Non-accountants reading these audited financial statements may notice a notation that the agency’s conservative bond or other fixed-term investments have produced an “unrealized loss.” This will no doubt be confusing to some, but during a period of rising interest rates such “unrealized losses” may become more common.
Conserving principal, while making a modest return, is the objective of local treasurers and fiscal officers. The “unrealized loss” scenario occurs when an agency has invested funds in bonds or other conservative investments scheduled to yield a fixed interest rate over a given period. When interest rates increase, however, any new bonds and debt instruments purchased will obviously yield higher rates. This phenomenon occurs whenever market conditions change, whether interest increases (loss) or decreases (gain). The market is dynamic, but the investment is static.
According to the California Public Fund Investment Primer
, the Government Accounting Standard Board
’s (GASB) Statement 31
requires “unrealized gains (losses) be recognized as income (a deduction from income) on the agency’s financial statements at the end of the year.” The GASB Statement 31 requires all investment income, including changes in fair value of investments, to be recognized in the statement of changes (and statement of activities). Under these standards, gains are to be recognized as revenues, while losses as offsets against revenues.

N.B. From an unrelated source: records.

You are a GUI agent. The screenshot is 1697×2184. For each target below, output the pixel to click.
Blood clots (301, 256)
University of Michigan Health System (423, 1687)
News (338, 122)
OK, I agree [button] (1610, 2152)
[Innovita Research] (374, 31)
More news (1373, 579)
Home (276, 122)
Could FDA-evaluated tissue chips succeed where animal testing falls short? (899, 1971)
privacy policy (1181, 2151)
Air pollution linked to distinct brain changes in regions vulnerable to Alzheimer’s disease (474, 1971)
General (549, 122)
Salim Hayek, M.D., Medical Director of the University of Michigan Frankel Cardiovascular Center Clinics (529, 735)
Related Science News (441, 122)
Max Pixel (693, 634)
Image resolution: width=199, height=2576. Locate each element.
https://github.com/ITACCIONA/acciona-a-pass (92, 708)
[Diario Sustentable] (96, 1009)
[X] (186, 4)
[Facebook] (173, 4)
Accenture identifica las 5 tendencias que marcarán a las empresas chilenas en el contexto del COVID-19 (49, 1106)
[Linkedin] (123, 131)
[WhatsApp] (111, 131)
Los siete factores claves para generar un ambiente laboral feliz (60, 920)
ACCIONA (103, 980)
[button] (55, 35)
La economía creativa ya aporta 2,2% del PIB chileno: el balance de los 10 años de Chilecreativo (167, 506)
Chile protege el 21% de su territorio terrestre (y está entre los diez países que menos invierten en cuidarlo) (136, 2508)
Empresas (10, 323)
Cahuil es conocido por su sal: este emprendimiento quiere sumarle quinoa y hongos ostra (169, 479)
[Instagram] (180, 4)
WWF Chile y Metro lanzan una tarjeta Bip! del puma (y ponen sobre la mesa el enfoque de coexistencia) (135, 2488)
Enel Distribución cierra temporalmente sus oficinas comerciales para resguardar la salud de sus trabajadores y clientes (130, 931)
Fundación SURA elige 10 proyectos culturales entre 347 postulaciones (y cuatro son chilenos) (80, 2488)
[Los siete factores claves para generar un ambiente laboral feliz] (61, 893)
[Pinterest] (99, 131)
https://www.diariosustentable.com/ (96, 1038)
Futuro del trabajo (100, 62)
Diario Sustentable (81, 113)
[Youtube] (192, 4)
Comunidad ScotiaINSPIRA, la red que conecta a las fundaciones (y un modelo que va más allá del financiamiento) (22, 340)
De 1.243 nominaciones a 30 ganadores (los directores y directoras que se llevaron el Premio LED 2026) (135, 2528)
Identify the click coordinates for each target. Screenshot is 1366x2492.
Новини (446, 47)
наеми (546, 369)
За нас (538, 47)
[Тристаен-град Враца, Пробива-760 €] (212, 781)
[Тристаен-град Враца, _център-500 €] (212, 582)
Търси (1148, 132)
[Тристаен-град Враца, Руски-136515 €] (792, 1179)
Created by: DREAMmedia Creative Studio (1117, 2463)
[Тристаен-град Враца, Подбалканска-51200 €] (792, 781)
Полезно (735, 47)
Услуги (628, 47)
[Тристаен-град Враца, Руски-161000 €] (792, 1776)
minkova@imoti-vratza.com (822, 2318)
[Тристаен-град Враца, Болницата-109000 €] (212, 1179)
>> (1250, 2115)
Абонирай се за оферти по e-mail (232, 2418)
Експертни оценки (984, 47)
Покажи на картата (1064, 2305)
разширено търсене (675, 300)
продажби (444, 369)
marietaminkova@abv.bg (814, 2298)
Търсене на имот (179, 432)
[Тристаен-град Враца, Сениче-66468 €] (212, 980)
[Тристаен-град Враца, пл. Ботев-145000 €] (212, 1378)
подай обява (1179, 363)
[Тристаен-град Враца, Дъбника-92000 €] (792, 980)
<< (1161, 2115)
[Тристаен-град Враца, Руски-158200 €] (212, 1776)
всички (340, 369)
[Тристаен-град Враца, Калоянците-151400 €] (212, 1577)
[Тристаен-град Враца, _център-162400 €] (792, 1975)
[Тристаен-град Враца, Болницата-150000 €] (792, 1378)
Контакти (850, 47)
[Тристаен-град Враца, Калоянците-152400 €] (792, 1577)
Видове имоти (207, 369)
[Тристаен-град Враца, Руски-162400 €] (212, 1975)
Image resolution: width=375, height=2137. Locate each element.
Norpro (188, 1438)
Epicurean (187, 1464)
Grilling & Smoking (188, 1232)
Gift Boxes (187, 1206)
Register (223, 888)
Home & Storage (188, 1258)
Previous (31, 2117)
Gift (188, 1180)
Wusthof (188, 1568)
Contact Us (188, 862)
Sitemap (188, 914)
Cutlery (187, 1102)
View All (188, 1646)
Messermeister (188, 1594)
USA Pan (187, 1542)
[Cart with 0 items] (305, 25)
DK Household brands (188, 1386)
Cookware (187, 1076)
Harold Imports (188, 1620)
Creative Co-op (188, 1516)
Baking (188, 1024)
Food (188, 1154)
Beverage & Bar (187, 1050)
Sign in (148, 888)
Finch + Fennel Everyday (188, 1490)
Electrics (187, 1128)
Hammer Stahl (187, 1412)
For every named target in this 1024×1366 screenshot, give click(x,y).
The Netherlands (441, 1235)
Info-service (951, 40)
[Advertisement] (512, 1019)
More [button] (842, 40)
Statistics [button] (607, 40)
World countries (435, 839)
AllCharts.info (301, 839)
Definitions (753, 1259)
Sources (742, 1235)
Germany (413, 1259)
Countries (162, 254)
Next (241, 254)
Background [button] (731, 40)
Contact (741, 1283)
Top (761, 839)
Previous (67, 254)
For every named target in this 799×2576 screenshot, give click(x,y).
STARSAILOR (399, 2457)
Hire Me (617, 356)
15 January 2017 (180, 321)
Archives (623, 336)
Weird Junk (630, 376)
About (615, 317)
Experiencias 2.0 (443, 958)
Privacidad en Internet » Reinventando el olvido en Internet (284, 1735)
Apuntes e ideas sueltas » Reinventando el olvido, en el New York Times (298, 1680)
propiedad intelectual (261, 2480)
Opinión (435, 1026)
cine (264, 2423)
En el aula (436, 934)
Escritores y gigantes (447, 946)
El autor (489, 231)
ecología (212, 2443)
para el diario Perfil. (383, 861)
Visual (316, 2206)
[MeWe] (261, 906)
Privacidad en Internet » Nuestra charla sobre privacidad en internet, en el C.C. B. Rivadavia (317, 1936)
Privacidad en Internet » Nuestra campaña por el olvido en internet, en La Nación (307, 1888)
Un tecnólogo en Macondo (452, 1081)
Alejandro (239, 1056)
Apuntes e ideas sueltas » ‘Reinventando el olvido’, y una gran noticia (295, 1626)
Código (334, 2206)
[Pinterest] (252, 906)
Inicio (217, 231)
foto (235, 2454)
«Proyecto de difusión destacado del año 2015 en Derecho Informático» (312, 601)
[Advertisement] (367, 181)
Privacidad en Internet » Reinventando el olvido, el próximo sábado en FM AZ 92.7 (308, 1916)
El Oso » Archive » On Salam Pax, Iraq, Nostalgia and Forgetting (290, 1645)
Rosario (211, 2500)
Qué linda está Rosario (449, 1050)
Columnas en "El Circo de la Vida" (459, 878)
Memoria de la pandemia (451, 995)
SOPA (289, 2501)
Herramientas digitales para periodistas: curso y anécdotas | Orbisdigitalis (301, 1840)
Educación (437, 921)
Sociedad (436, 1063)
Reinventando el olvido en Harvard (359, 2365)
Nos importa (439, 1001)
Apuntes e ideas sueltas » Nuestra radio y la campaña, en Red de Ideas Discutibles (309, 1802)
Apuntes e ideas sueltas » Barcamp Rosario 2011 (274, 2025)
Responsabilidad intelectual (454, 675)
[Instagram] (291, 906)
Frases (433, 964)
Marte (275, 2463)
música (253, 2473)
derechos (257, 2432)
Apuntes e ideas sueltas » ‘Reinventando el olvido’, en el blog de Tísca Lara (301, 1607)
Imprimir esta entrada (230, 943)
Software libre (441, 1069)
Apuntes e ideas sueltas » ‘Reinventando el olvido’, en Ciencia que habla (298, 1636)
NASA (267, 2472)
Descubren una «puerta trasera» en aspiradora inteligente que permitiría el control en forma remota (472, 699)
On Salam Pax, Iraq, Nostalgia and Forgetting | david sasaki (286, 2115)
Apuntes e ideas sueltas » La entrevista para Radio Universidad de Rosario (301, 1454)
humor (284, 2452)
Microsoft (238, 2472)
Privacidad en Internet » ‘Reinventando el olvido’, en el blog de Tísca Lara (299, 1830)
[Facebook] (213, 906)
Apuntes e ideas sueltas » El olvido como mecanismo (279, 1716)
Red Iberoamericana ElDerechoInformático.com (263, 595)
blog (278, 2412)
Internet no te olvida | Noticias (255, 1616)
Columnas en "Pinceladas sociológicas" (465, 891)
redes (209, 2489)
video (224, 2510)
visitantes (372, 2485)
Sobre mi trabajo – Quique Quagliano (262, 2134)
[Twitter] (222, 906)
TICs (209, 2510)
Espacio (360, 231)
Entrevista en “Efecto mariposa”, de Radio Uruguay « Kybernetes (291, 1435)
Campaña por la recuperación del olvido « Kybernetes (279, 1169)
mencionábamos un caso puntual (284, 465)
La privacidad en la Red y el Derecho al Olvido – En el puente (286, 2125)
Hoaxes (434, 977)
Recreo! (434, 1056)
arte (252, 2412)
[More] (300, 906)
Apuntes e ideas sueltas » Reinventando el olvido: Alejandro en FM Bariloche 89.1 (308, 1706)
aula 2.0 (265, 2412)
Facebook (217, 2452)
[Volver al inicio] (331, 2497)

Here is where the confusion can occur. Auditors, according to generally accepted accounting principles
(GAAP) and GASB Statement 31, are required to adjust the value of any of the agency’s fixed income investments based upon a comparison to the current market value of the investment. So a five-year bond purchased two years before yielding 1 percent interest will obviously, on paper, be worth less than a bond purchased today yielding 1.5 percent interest. In reality, however, no money has actually been lost since investments will still yield the original rate of interest.
A government’s budget may also be adopted on a basis other than GAAP according to the Government Finance Officers Association’s Blue Book (Governmental Accounting, Auditing, and Financial Reporting GAAFR). The difficulty of forecasting economic fluctuations one to two years in advance may result in the exclusion of a forecast of unrealized gains or losses in investments. If the budgetary basis of accounting does differ from GAAP, the budget should describe the budgetary basis of accounting and explain how it differs from GAAP.
The California Public Fund Investment Primer
is a resource document provided by the California Debt and Investment Advisory Committee (CDIAC) under direction of the California State Treasurer’s Office. According to the Treasurer’s Office, the Investment Primer
“assists public agencies and others with fundamental considerations pertaining to the investment of public finds. The Investment Primer
provides guidance for developing, implementing, and managing an investment program that strikes an appropriate balance among safety, liquidity and yield considerations.”
The Local Agency Investment Guidelines
, also issued by the CDIAC, contains additional information and interpretations of local agency investment laws. The resource is updated annually to reflect new state laws.
Investment Policy Reporting Practices: An Informational Guide
is a report focused on providing “local agencies with examples of common reporting practices that may add to the readability of their investment policies and assist those with fiduciary responsibilities in assessing the benefits and risks of the agency’s investment goals/priorities.”
The Governmental Accounting, Auditing and Financial Reporting Manual
(GAAFR or Blue Book) published by the Government Finance Officers Association provides guidance on the practices used in governmental finance.